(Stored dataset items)
:::

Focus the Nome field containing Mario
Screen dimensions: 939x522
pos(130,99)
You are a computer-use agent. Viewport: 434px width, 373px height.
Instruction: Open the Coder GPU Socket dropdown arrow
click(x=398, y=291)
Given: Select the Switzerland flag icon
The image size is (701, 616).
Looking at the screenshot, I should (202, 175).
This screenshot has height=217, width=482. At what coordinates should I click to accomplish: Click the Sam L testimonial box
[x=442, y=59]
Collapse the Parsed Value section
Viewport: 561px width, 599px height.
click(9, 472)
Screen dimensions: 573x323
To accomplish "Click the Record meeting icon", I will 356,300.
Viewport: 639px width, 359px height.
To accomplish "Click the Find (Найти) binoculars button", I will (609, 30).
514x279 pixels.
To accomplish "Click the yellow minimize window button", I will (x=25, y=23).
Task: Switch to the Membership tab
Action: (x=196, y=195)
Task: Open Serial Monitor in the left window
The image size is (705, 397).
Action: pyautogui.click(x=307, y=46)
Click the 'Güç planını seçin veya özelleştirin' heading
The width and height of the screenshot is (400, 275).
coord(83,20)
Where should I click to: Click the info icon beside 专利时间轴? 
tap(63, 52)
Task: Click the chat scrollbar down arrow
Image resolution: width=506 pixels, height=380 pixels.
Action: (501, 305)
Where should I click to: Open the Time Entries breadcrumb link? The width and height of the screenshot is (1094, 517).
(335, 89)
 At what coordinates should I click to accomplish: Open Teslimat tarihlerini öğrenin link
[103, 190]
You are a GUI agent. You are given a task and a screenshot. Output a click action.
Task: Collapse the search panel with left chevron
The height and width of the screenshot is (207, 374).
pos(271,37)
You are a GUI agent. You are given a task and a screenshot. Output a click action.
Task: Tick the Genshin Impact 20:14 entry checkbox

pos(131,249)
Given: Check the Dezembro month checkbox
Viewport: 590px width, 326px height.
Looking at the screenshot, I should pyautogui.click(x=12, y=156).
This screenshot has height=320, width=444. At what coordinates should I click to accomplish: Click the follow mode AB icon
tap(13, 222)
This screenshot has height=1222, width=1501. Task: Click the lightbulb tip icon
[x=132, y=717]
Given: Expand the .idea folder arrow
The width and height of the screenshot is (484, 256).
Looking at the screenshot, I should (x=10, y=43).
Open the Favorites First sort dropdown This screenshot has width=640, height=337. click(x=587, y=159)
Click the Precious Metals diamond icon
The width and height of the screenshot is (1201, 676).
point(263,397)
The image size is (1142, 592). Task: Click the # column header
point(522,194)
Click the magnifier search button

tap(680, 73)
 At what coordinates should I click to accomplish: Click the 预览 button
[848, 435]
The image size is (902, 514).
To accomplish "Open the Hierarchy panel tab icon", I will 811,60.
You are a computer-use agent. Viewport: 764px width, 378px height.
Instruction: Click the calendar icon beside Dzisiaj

:::

[Goal of the exercise]
Return the data in full, exactly as it appears above.

[Exercise response]
Focus the Nome field containing Mario
Screen dimensions: 939x522
pos(130,99)
You are a computer-use agent. Viewport: 434px width, 373px height.
Instruction: Open the Coder GPU Socket dropdown arrow
click(x=398, y=291)
Given: Select the Switzerland flag icon
The image size is (701, 616).
Looking at the screenshot, I should (202, 175).
This screenshot has height=217, width=482. At what coordinates should I click to accomplish: Click the Sam L testimonial box
[x=442, y=59]
Collapse the Parsed Value section
Viewport: 561px width, 599px height.
click(9, 472)
Screen dimensions: 573x323
To accomplish "Click the Record meeting icon", I will 356,300.
Viewport: 639px width, 359px height.
To accomplish "Click the Find (Найти) binoculars button", I will (609, 30).
514x279 pixels.
To accomplish "Click the yellow minimize window button", I will (x=25, y=23).
Task: Switch to the Membership tab
Action: (x=196, y=195)
Task: Open Serial Monitor in the left window
The image size is (705, 397).
Action: pyautogui.click(x=307, y=46)
Click the 'Güç planını seçin veya özelleştirin' heading
The width and height of the screenshot is (400, 275).
coord(83,20)
Where should I click to: Click the info icon beside 专利时间轴? 
tap(63, 52)
Task: Click the chat scrollbar down arrow
Image resolution: width=506 pixels, height=380 pixels.
Action: (501, 305)
Where should I click to: Open the Time Entries breadcrumb link? The width and height of the screenshot is (1094, 517).
(335, 89)
 At what coordinates should I click to accomplish: Open Teslimat tarihlerini öğrenin link
[103, 190]
You are a GUI agent. You are given a task and a screenshot. Output a click action.
Task: Collapse the search panel with left chevron
The height and width of the screenshot is (207, 374).
pos(271,37)
You are a GUI agent. You are given a task and a screenshot. Output a click action.
Task: Tick the Genshin Impact 20:14 entry checkbox

pos(131,249)
Given: Check the Dezembro month checkbox
Viewport: 590px width, 326px height.
Looking at the screenshot, I should pyautogui.click(x=12, y=156).
This screenshot has height=320, width=444. At what coordinates should I click to accomplish: Click the follow mode AB icon
tap(13, 222)
This screenshot has height=1222, width=1501. Task: Click the lightbulb tip icon
[x=132, y=717]
Given: Expand the .idea folder arrow
The width and height of the screenshot is (484, 256).
Looking at the screenshot, I should (x=10, y=43).
Open the Favorites First sort dropdown This screenshot has width=640, height=337. click(x=587, y=159)
Click the Precious Metals diamond icon
The width and height of the screenshot is (1201, 676).
point(263,397)
The image size is (1142, 592). Task: Click the # column header
point(522,194)
Click the magnifier search button

tap(680, 73)
 At what coordinates should I click to accomplish: Click the 预览 button
[848, 435]
The image size is (902, 514).
To accomplish "Open the Hierarchy panel tab icon", I will 811,60.
You are a computer-use agent. Viewport: 764px width, 378px height.
Instruction: Click the calendar icon beside Dzisiaj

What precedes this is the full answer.